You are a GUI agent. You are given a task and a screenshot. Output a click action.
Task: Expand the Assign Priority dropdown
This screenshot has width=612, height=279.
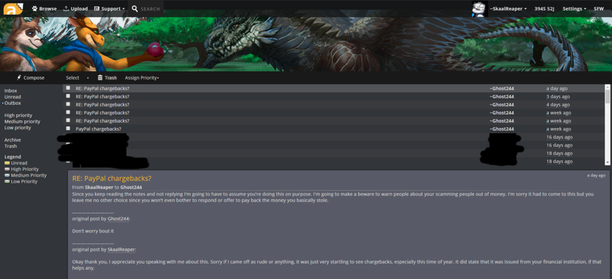(142, 78)
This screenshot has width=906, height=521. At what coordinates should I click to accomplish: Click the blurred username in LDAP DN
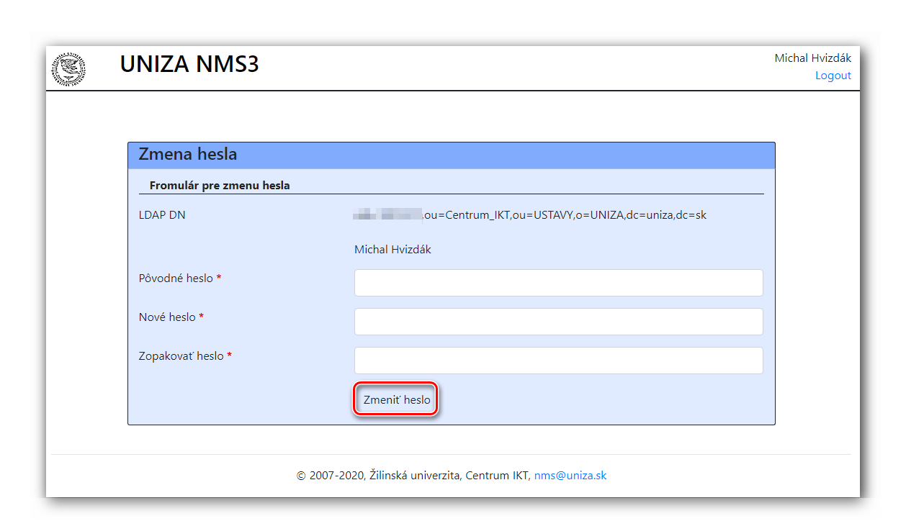click(387, 214)
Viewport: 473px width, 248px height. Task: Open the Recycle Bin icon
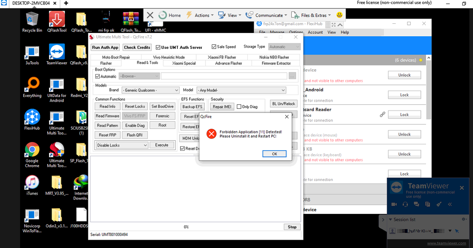point(32,22)
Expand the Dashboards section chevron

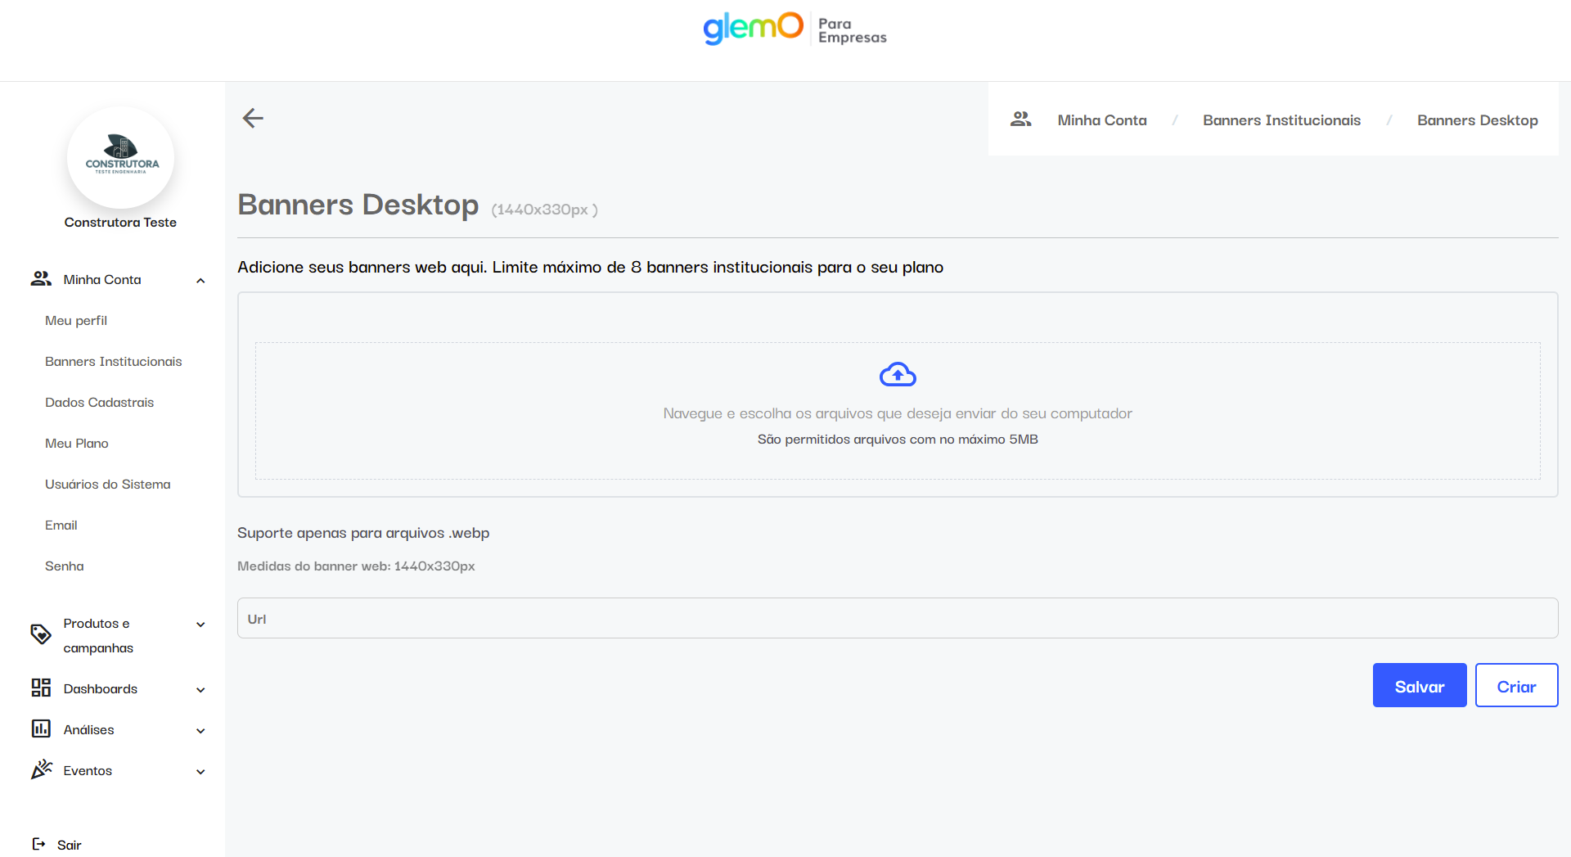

────────────────

_EXERCISE_.
Express every line of the rows above as a JSON list of strings, one string per line, omitting blank lines and leaving the pictures out of the answer.

_COMPLETED TASK_.
[
  "You are a GUI agent. You are given a task and a screenshot. Output a click action.",
  "Task: Expand the Assign Priority dropdown",
  "This screenshot has width=612, height=279.",
  "(142, 78)",
  "This screenshot has width=906, height=521. At what coordinates should I click to accomplish: Click the blurred username in LDAP DN",
  "click(387, 214)",
  "Viewport: 473px width, 248px height. Task: Open the Recycle Bin icon",
  "point(32,22)",
  "Expand the Dashboards section chevron"
]